== Text shown ==

In the past few months, we have seen a growing push, notably with the public statement of the SBTi Board of Trustees,¹ to allow companies and countries to use carbon credits to offset their emissions. This reflects a bigger trend² of bending carbon accounting rules, undermining actual emissions reductions.

Climate targets must focus primarily on reduction of greenhouse gas emissions within companies’ and countries’ own boundaries, including the phasing out of fossil fuel production, transport, sale and use. An urgent scale-up of financial support from both public and private actors is needed for this. But allowing companies and countries to meet climate commitments with carbon credits is likely to slow down global emission reductions while failing to provide anything like the scale of funds needed in the Global South, and reducing pressure to develop large-scale mechanisms such as “polluter pays” fees on emission-intensive sectors.

The reasons we are concerned by the renewed efforts to promote carbon offsetting³ include the following:

1. Offsetting could delay climate action

First, it is essential to understand that offsetting, at best, does not reduce the concentration of GHGs in the atmosphere, it simply moves emission reductions from one place to another. The logic of offsetting is built on the idea that one entity gets to keep emitting.⁴ For this reason, offsetting often ends up providing the social license for high-emitting activities to continue while reinforcing past injustices. For instance, fossil fuel companies have claimed to be reducing emissions by investing in planting trees while increasing their production of coal, oil and gas.⁵

Peer-reviewed studies and reports⁶ show that corporate net-zero strategies regularly rely on carbon credits to meet emission reduction targets. In other words, if the use of carbon offset credits is allowed to meet emission reduction targets, there is a strong risk that the mitigation hierarchy is not followed, regardless of rhetorical pleas to prioritize reductions.

===
== Dataset content ==

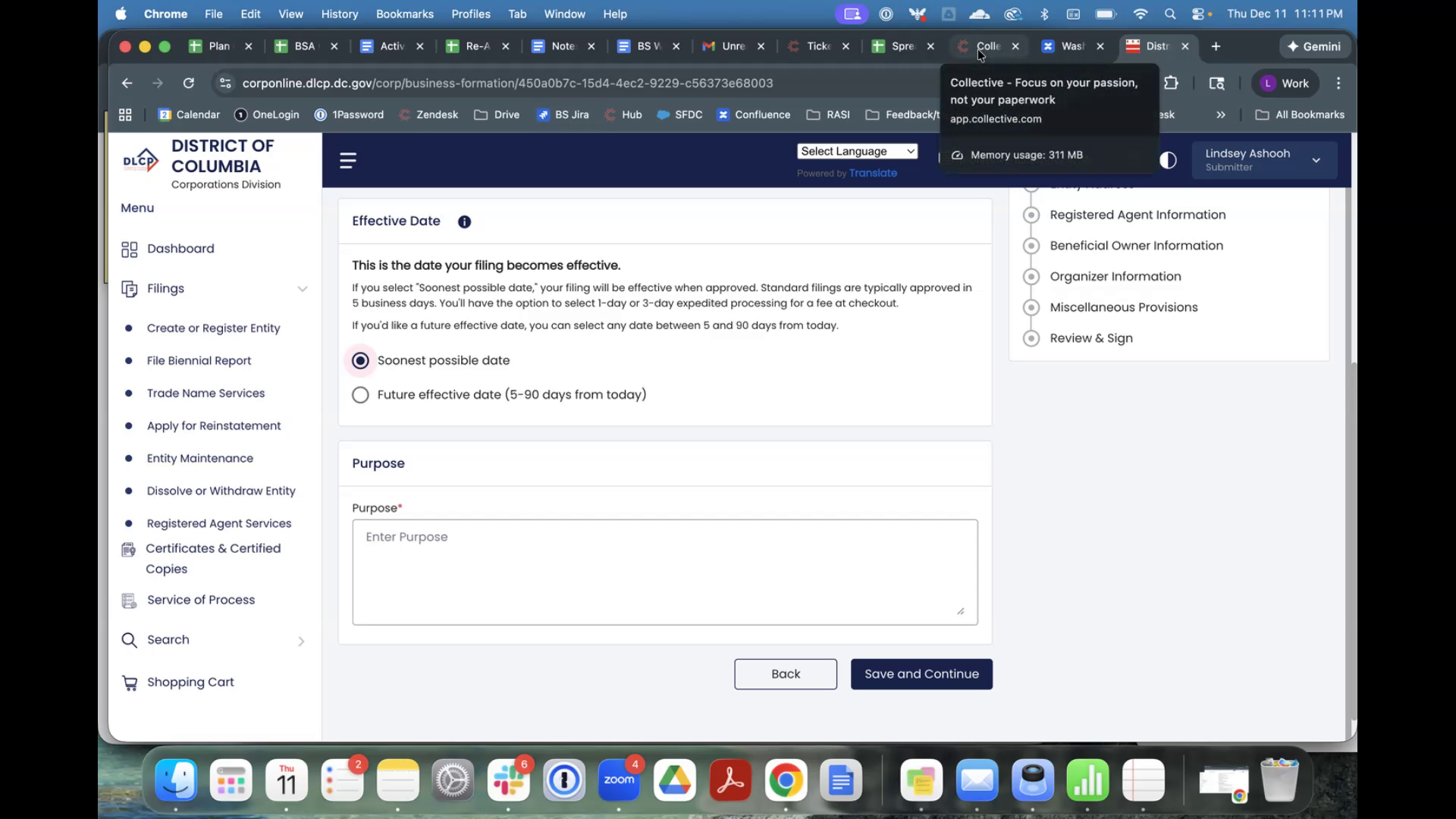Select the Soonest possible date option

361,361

===

Problems to work on:
1. Decide whether each statement agrees with the text on carbon offsetting, answering yes or no and quoting the words of the text that settle it: (a) Offsetting, at best, lowers the concentration of greenhouse gases in the atmosphere. (b) Fossil fuel companies have claimed emission reductions through tree planting. (c) Climate targets should center mainly on cutting emissions within companies' and countries' own boundaries.
2. In the text on carbon offsetting, whose public statement is cited as a notable example of the push to let companies and countries use carbon credits?

Answers provided:
1.
(a) No: "offsetting, at best, does not reduce the concentration of GHGs in the atmosphere"
(b) Yes: "fossil fuel companies have claimed to be reducing emissions by investing in planting trees while increasing their production of coal, oil and gas"
(c) Yes: "Climate targets must focus primarily on reduction of greenhouse gas emissions within companies’ and countries’ own boundaries"

2. The SBTi Board of Trustees.